Dr. Elizabeth Pruden

Dr. Pruden and her husband are retiring on April 30, which also happens to be the weekend of their 40th wedding anniversary. They are embarking on a new journey and moving to Portland, Oregon along with their two daughters and their families. Lib’s future includes working as a personal fitness trainer and enjoying the lives of her children and grandchildren. We wish her happiness and farewell.

Q. What excites you about being a part of higher education

A. I find great satisfaction working with faculty and administrators who are committed to broadening the perspectives and experiences of students who are seeking to learn more and reach further.

Q. If you could have any job in the whole world, what would it be?

A. It would be the job I am going to – fitness training. I realized two years ago that I want to focus the next chapter of my life on helping people be healthy and fit, particularly as they pass age 45 and their bodies change. I enrolled in community college classes, passed a national certification exam, and shadowed trainers in preparation for working with individuals. Evenings and weekends I have begun teaching body sculpt classes and training individuals so I am prepared to do more after I retire. As you can see the goal is to never stop learning!

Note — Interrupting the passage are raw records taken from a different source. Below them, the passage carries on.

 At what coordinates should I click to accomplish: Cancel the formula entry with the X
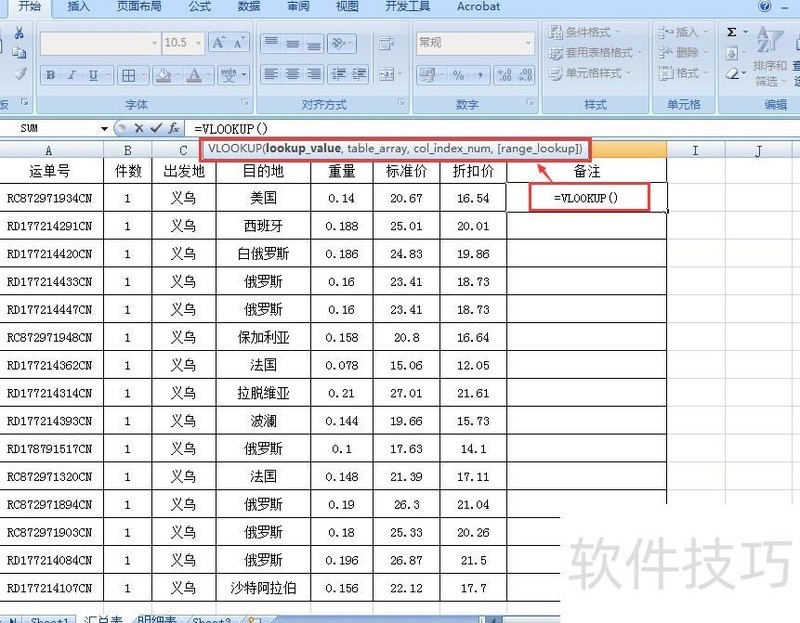tap(140, 126)
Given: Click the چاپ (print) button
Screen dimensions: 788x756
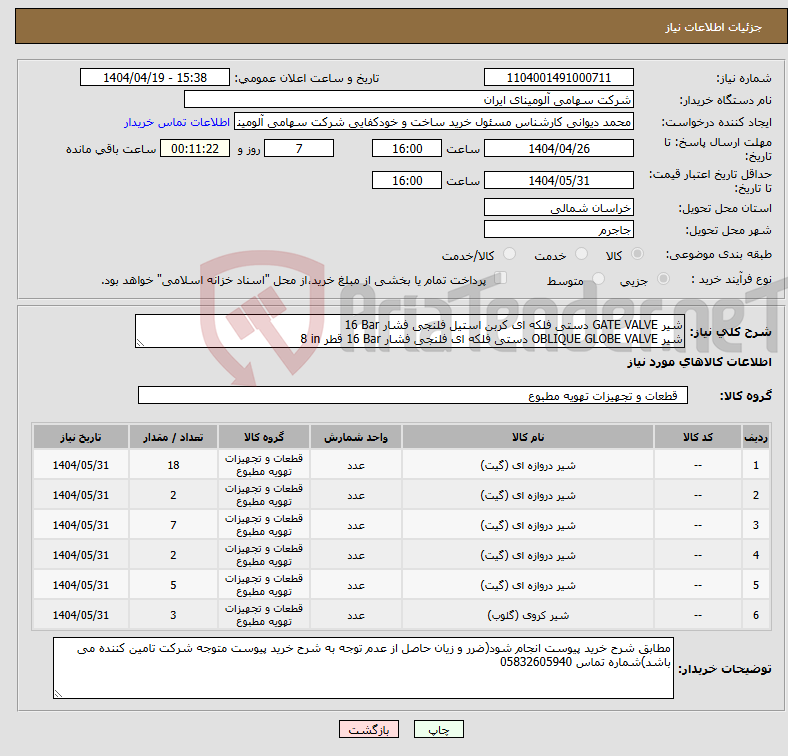Looking at the screenshot, I should (438, 729).
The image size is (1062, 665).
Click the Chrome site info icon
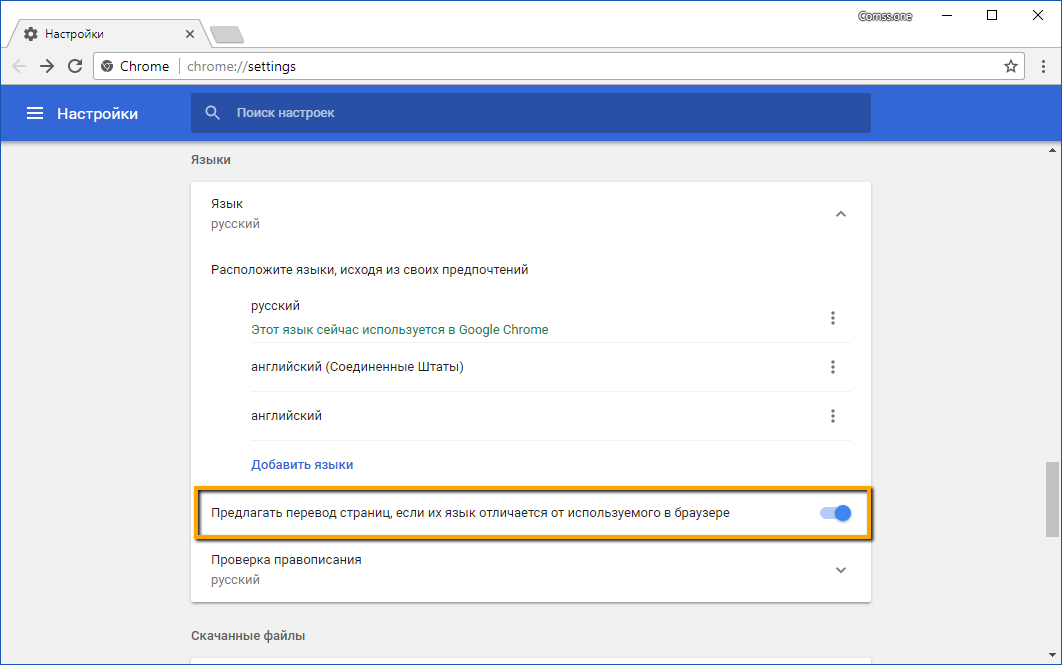pos(108,66)
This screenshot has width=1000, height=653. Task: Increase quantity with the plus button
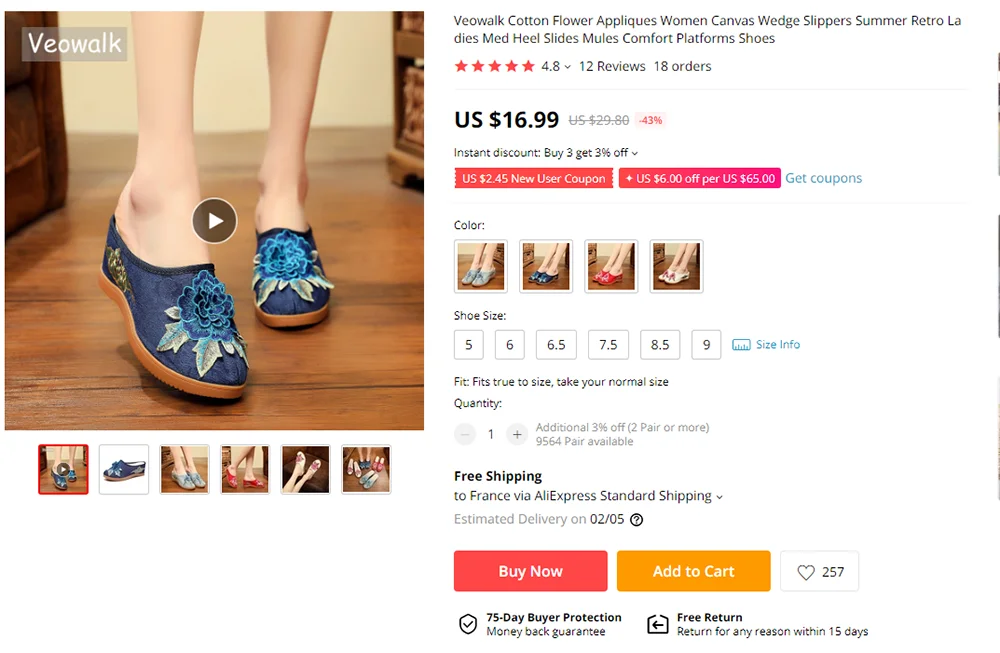click(x=517, y=434)
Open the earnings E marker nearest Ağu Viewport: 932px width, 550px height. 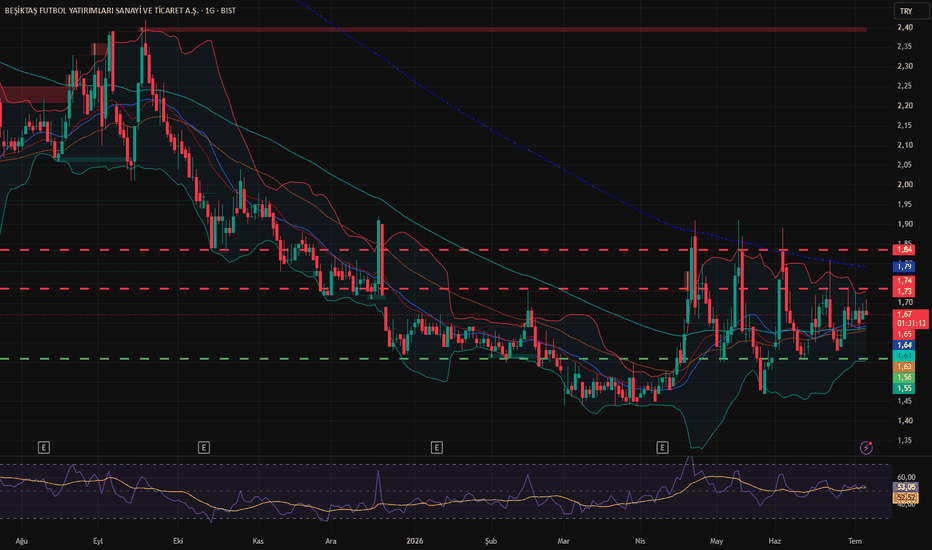(43, 447)
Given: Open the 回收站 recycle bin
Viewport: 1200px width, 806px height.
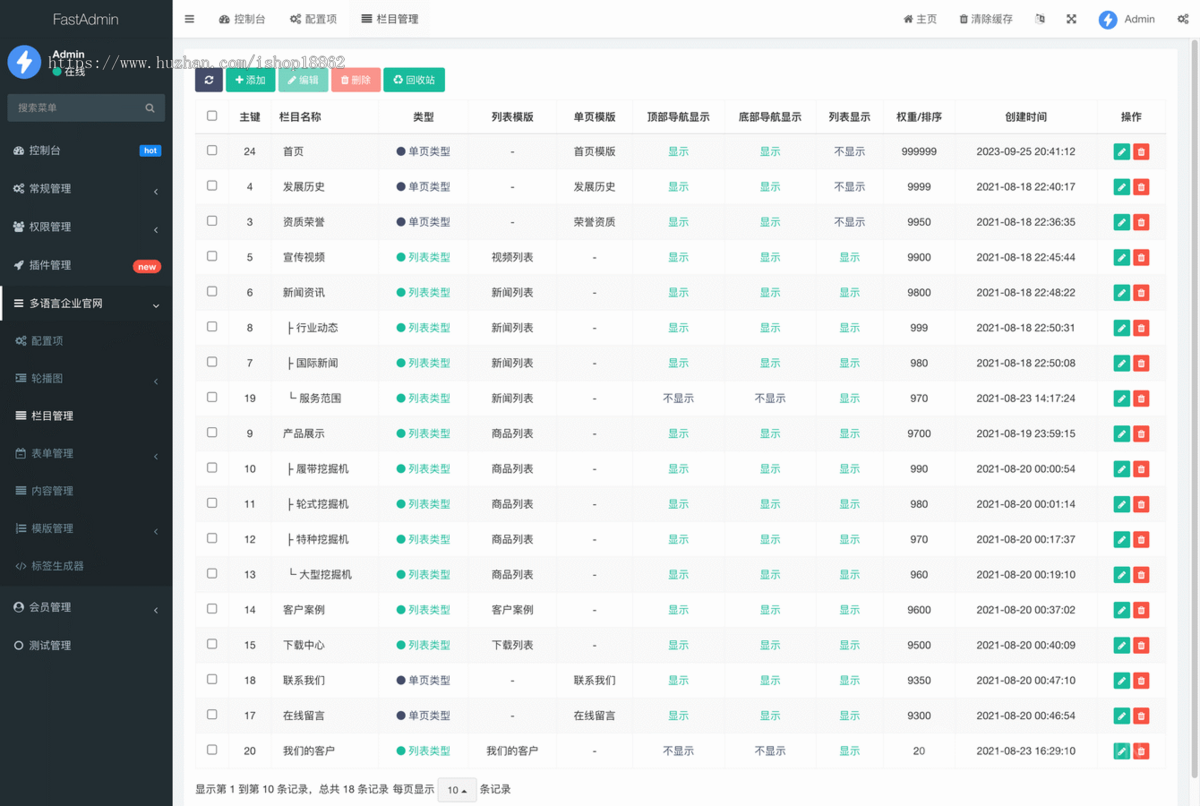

Q. What surprises people about you?

A. That I lived in Dachau as a child. It was only twelve years after World War II and I knew it only as a military installation, but learned in high school of the camp’s original design and intention. I believe that is when I began my life-long fascination with and commitment to history and social justice.

Q. What is your favorite book, and why?

A. “To Kill a Mockingbird” – this book had a significant impact on me as an adolescent. I loved teaching it to other adolescents and sharing it with my children. It has so many lessons for all of us about community, parenting, social justice, racism, and compassion.

About Dr. Pruden

Dr. Pruden has been with Union Institute & University since 2003. She served as Dean of the Cincinnati Undergraduate Center and Associate Provost/ Vice-president of Institutional Effectiveness. Her role as Vice-President of Institutional Effectiveness included the challenging task of overseeing Union through two HLC accreditation visits.

Dr. Pruden also worked with the American Council on Education (Washington, DC) on Women in Leadership and coordinated the efforts in Ohio for furthering leadership opportunities for women. For a time, she also directed Union’s Women in Union Program.

She received her undergraduate degree from Mount St. Joseph University and her master’s and Ph.D. from the University of Minnesota.